On social outrage site X.com, Derya Unutmaz, an immunologist and professor at the Jackson Laboratory for Genomic Medicine, notes, "The word 'cancer' is flagged as a biosecurity risk by Claude Fable 5!"

Similar complaints show up in Reddit threads.

Fable 5 is unusual because Anthropic has chosen to conceal safety interventions that try to block rival frontier model development. The classifiers designed to catch cybersecurity, biology and chemistry, and distillation attempts fall back on the latest Claude Opus model and the user gets notified. 

But the counter-competition surveillance, per the company's system card [PDF], "will limit effectiveness through methods such as prompt modification, steering vectors, or parameter-efficient fine-tuning (PEFT)."

"Prompt modification" without notice is functionally a man-in-the-middle attack, though one that Anthropic estimates "will impact ~0.03 percent of traffic, concentrated in fewer than 0.1 percent of organizations."

As developer Clay Merritt fumes, "Anthropic’s Fable 5 silently sabotages its answers when it detects AI/ML work. No refusal. No notice. Purposeful degradation invisible to the user."

Anthropic expects cyber defenders and critical infrastructure providers to use its Claude Mythos 5 model, which shares the underlying model of Fable 5 but without the same safeguards. Doing so, however, requires participating in the company's Project Glasswing program or the trusted access program that's being rolled out for select biology researchers.

Devon (last name withheld by request), founder of Abliteration.ai, a service that assists with model abliteration (guardrail removal), told The Register in a phone interview that while there's some degree of fearmongering and marketing hype coming from the big AI labs, it's also fair to say that there are legitimate concerns about how frontier models get used.

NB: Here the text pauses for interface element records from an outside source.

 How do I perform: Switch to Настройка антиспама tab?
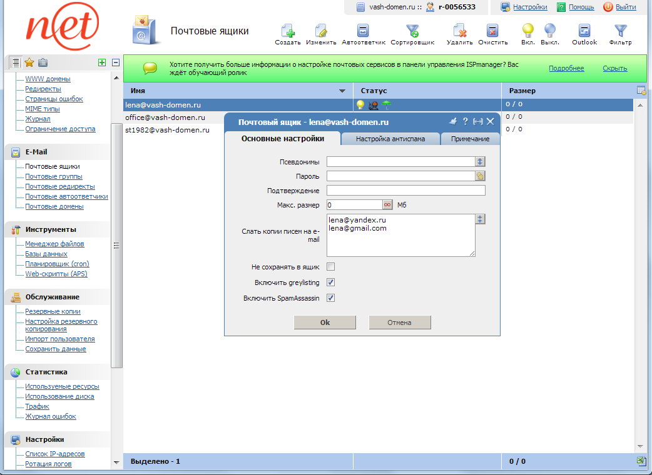pos(390,139)
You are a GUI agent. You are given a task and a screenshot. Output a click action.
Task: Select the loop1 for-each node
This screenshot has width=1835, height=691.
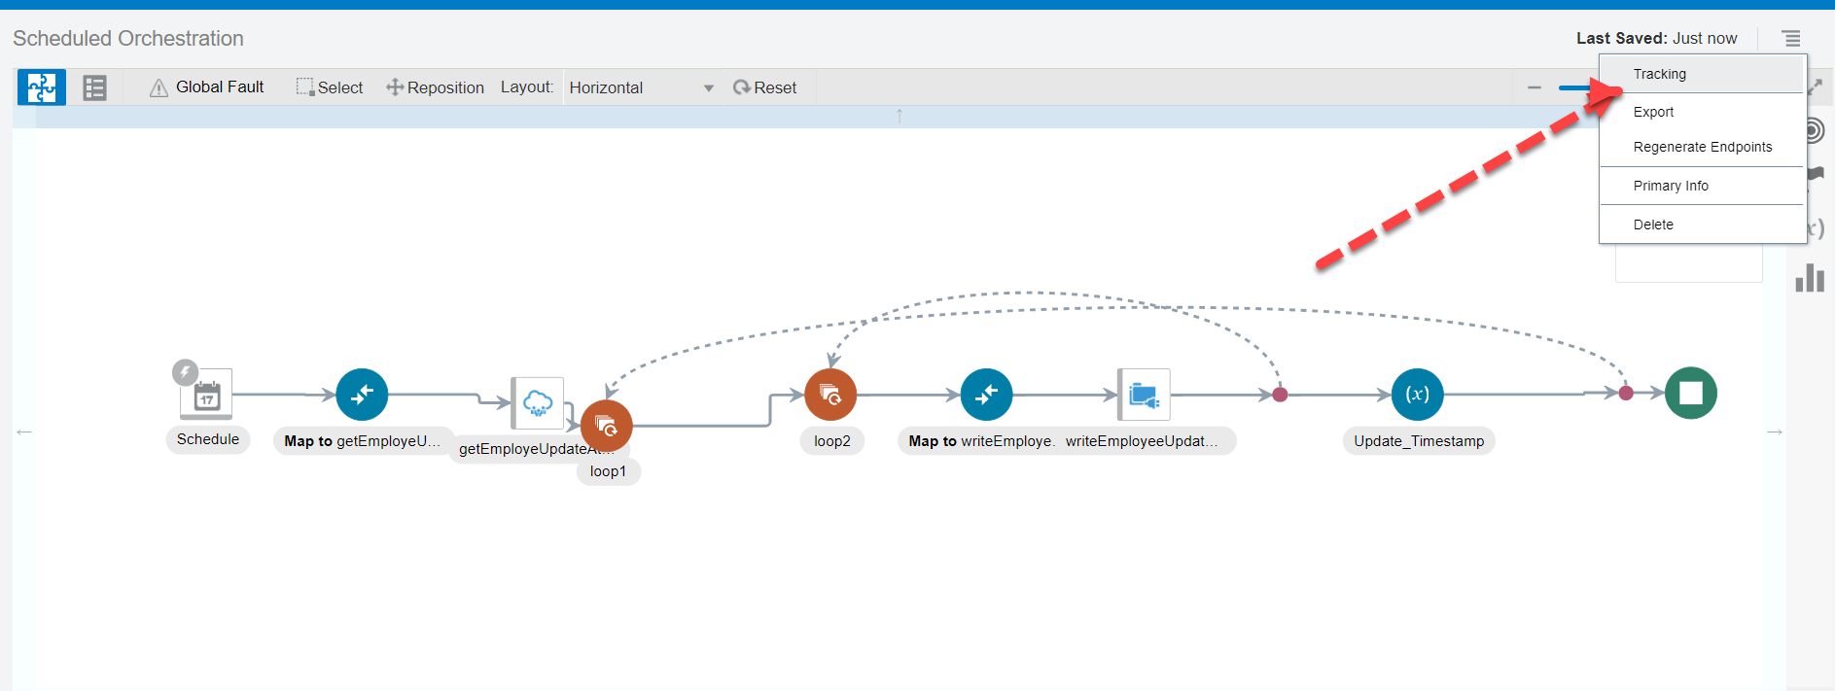[607, 426]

"Anthropic's making a big bet on their brand that people will trust their brand so much they'll just deal with [refusals]," he said. "But in the long term, people are not just going to accept these companies that centralize control over their lives and what they can have information about." ®

Update: In a statement provided to The Register on Wednesday evening, an Anthropic spokesperson acknowledged that the company had made its safeguards too stringent and said it was also working to reduce false positives for biological research

"We’re changing Fable 5’s safeguards for frontier LLM development to make them visible.

"Starting this week, flagged requests will visibly fall back to Opus 4.8. On the API, any flagged requests will return a reason for their refusal. You will see this every time it happens.

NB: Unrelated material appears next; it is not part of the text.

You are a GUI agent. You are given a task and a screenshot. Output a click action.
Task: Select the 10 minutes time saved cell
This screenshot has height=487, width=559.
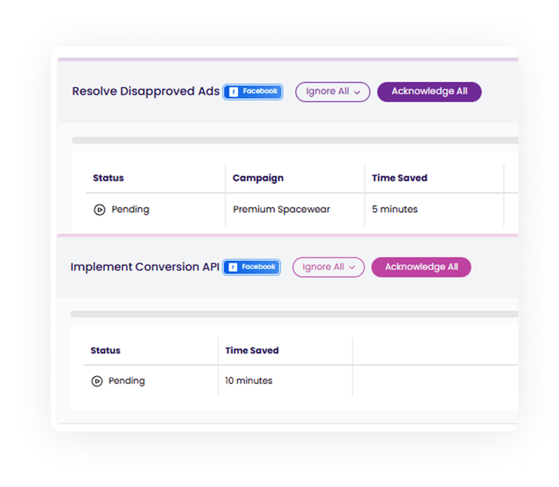point(248,381)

"In practice, our current set of safeguards covers a handful of narrow tasks like frontier-scale LLM data pipelines and kernel development for certain non-standard chips. These safeguards prevent foreign adversaries from using our most capable models in ways that pose severe safety risks. The US and its allies hold an edge in frontier chips and the highly optimized software that runs them at full potential. These safeguards ensure Claude isn’t used to erode that advantage—by optimizing chips developed by those adversaries, for example. They also help uphold our terms of service, which prohibit using our models to develop competing AI systems—a standard restriction across major AI providers. They do not affect the vast majority of coding and ML work.

"In deciding whether to make them visible or invisible we faced a choice. A hidden safeguard is harder to probe and work around. This means the safeguards can be targeted much more narrowly. Current usage shows that the classifier triggers on about 0.05% of tasks, affecting less than 0.05% of organizations. A visible safeguard needs to cast a wider net to be more robust, resulting in more requests being incorrectly flagged.

"We made the wrong tradeoff and we apologize for not getting the balance right. Building these safeguards is a complex technical challenge: users may experience more false positives as we refine these classifiers to respond to new threats. We are working to reduce these as fast as possible."